▶ [Exercise task]: Lay out the listing from its start through the line containing "pyautogui.click(x=396, y=204)" as a two-column CSV with the headers task and coordinates. Give one row per task, put each value in a single quoted field, and replace line breaks with spaces.

-------

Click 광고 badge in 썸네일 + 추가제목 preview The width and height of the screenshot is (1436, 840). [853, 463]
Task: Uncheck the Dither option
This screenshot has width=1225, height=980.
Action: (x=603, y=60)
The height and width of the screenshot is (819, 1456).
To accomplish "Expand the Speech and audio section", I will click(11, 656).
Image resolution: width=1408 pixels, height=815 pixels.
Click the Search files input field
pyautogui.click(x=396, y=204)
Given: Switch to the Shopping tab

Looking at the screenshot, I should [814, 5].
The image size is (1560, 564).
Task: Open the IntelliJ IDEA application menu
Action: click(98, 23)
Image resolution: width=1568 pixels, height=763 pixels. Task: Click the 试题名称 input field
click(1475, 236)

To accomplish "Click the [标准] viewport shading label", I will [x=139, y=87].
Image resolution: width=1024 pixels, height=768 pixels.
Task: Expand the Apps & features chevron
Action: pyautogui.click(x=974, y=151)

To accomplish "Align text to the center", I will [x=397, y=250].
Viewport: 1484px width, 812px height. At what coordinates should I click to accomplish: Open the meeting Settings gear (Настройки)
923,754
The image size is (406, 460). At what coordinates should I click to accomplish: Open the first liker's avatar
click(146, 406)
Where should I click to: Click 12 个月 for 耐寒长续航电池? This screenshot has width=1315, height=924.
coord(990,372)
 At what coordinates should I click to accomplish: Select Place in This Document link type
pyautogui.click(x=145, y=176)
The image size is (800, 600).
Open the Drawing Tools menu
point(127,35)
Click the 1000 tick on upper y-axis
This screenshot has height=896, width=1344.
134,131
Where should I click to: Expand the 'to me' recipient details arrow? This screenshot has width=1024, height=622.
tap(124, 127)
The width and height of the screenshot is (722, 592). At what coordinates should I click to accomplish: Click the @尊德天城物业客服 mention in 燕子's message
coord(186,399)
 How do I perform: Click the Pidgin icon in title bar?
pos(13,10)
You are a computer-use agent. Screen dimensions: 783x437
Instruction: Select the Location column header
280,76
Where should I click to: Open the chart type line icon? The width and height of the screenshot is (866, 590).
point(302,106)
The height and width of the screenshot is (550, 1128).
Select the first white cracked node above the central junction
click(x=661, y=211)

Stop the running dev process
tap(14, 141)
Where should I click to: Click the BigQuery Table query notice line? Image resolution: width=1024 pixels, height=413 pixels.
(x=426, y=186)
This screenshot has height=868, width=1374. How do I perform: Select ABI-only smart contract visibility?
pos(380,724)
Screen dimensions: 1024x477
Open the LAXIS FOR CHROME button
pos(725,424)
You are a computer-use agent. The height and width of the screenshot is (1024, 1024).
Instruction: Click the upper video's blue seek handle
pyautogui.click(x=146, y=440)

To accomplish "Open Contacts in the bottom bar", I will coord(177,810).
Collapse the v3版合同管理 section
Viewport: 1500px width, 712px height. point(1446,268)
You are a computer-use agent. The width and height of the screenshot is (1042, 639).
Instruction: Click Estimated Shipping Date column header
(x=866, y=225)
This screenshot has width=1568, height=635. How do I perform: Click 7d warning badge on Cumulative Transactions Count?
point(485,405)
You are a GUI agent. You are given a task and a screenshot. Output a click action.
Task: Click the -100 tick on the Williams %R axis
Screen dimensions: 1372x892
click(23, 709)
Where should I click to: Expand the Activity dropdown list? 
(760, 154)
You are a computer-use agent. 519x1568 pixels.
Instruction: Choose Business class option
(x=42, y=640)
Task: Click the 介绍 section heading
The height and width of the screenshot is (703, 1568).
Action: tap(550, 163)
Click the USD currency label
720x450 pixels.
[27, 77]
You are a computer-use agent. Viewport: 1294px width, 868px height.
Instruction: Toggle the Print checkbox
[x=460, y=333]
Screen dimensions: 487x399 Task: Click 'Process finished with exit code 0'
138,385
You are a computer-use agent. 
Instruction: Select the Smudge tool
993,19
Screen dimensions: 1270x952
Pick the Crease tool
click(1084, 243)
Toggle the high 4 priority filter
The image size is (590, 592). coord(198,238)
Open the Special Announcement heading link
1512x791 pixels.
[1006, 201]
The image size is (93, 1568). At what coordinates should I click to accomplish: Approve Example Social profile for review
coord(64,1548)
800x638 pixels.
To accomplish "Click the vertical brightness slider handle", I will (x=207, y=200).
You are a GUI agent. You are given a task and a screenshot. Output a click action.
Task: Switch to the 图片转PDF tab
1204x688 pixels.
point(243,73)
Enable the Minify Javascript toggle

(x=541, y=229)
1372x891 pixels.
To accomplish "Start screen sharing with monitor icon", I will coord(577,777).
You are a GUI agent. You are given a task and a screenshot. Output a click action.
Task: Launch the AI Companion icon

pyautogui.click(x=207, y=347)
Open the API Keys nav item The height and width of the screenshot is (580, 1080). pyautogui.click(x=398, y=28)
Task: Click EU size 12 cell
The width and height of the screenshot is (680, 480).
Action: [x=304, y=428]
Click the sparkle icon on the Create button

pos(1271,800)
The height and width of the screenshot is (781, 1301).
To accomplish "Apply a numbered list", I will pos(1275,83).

-------

▶ [Written response]:
task,coordinates
"Click 광고 badge in 썸네일 + 추가제목 preview The width and height of the screenshot is (1436, 840).","[853, 463]"
"Task: Uncheck the Dither option This screenshot has width=1225, height=980.","Action: (x=603, y=60)"
"The height and width of the screenshot is (819, 1456). To accomplish ""Expand the Speech and audio section"",","I will click(11, 656)."
"Image resolution: width=1408 pixels, height=815 pixels. Click the Search files input field","pyautogui.click(x=396, y=204)"